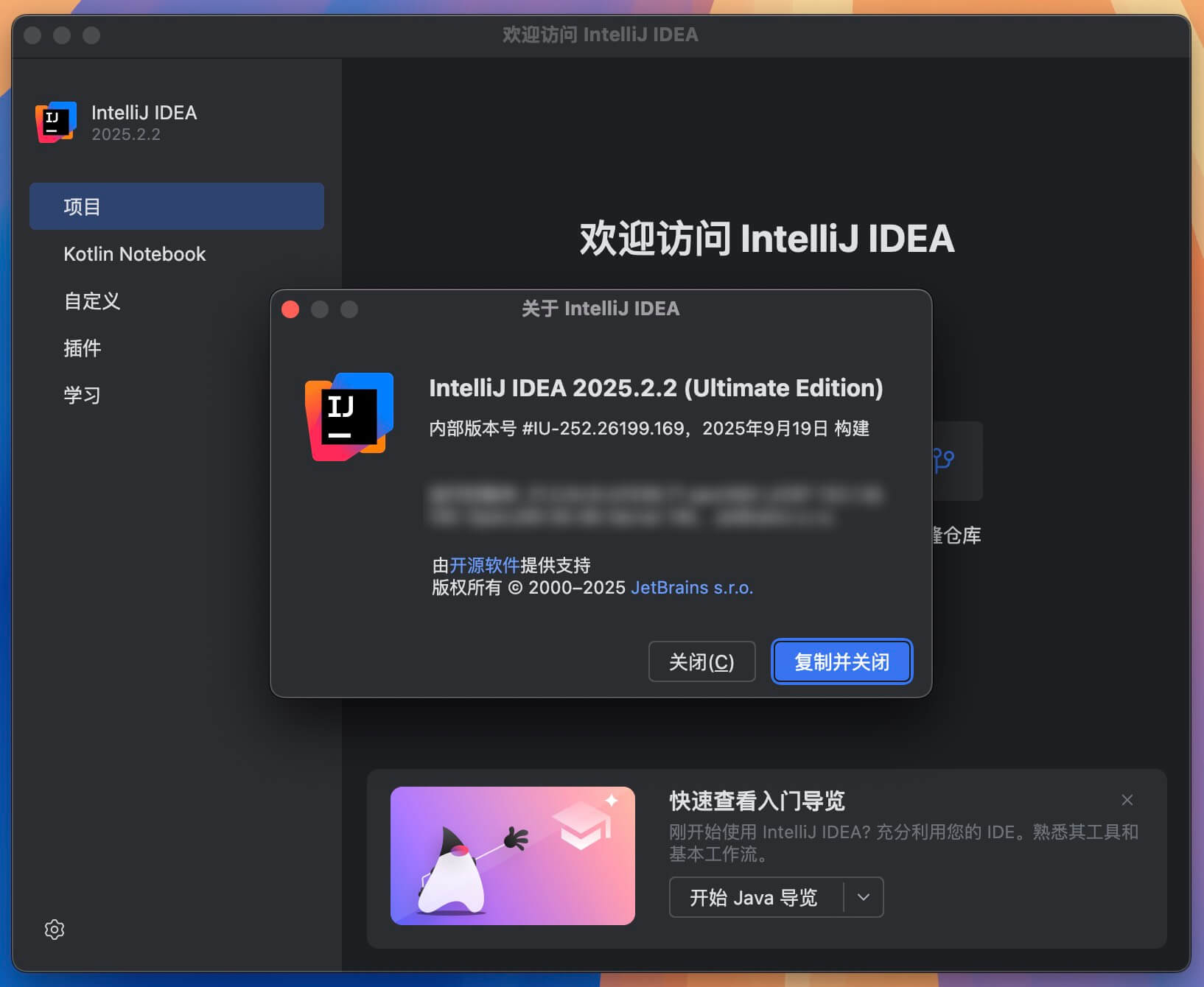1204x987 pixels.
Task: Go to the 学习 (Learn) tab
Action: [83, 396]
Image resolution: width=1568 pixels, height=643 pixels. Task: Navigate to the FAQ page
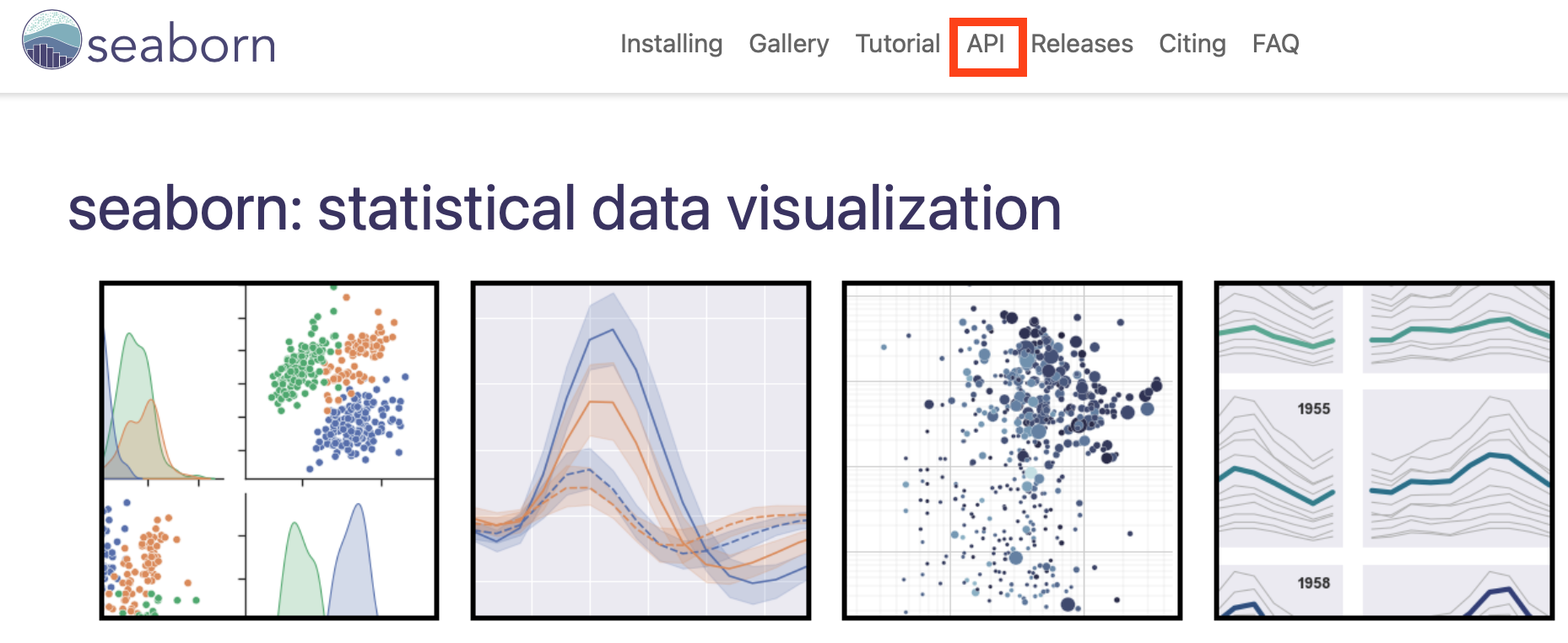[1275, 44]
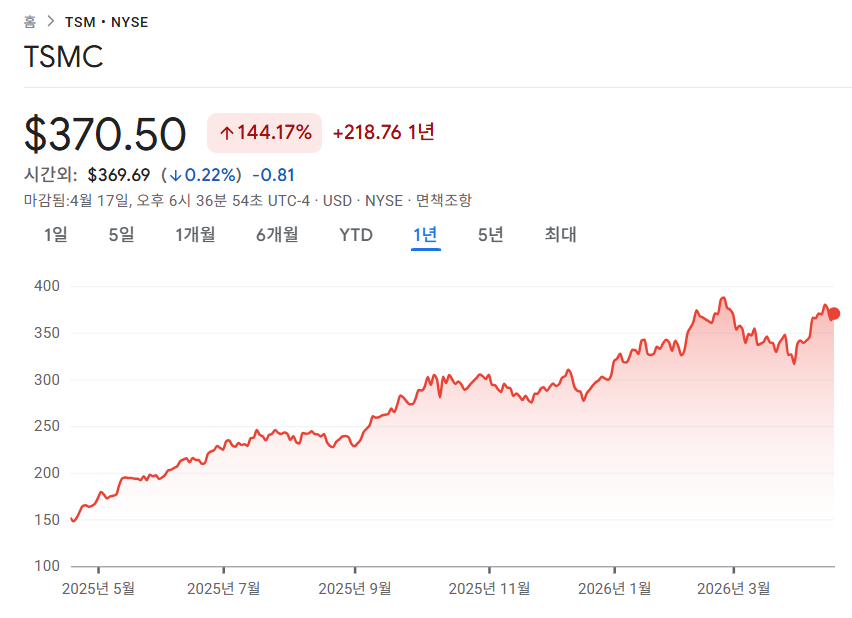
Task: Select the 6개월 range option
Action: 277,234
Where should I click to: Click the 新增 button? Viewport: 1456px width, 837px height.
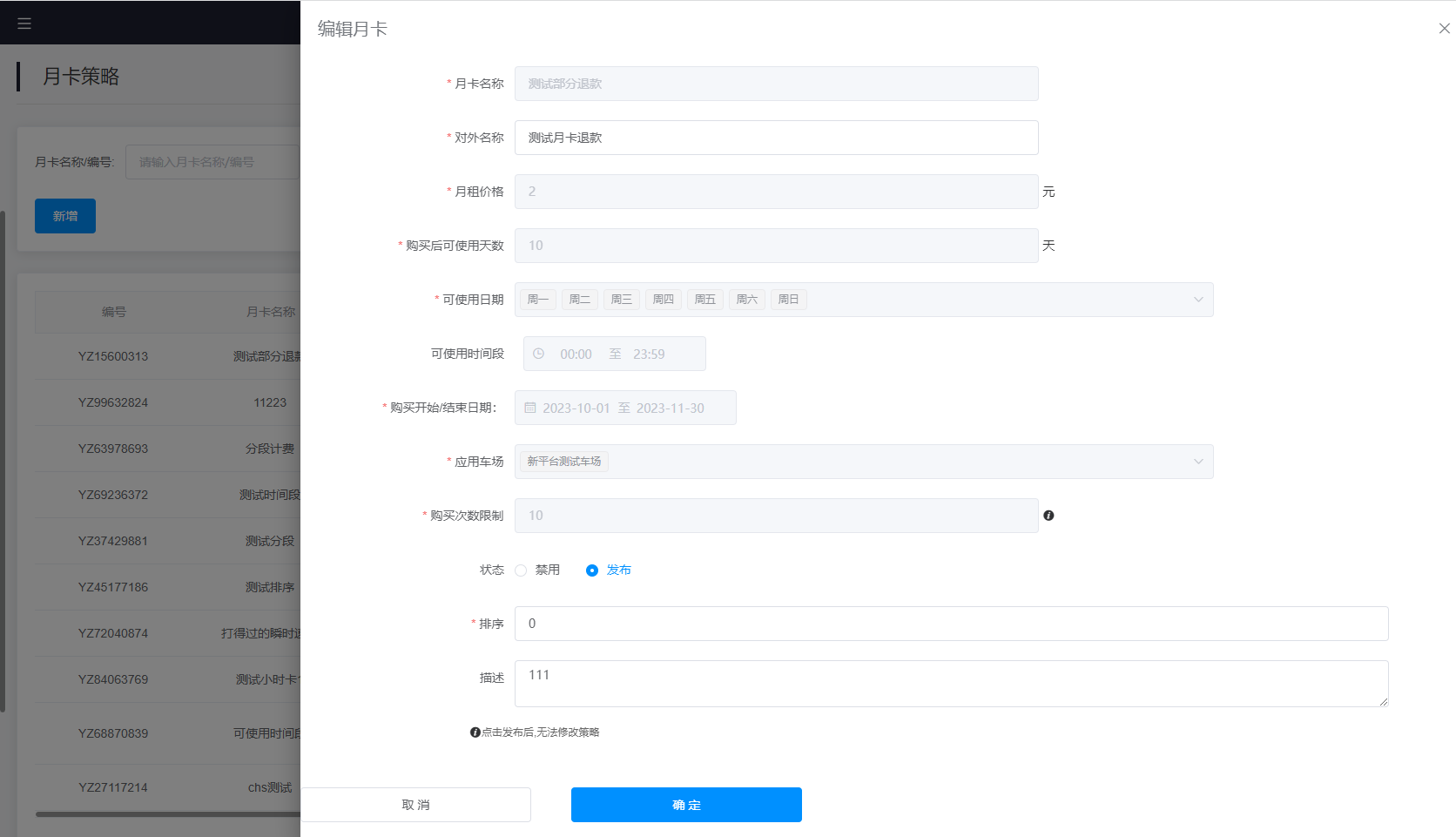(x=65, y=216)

------------

About this exercise: Every line from the one with "Where should I" through the last line of the data must be copied exactly. Leave the pictures out.

Solution below:
Where should I click to: Click the 新增 button? Viewport: 1456px width, 837px height.
(x=65, y=216)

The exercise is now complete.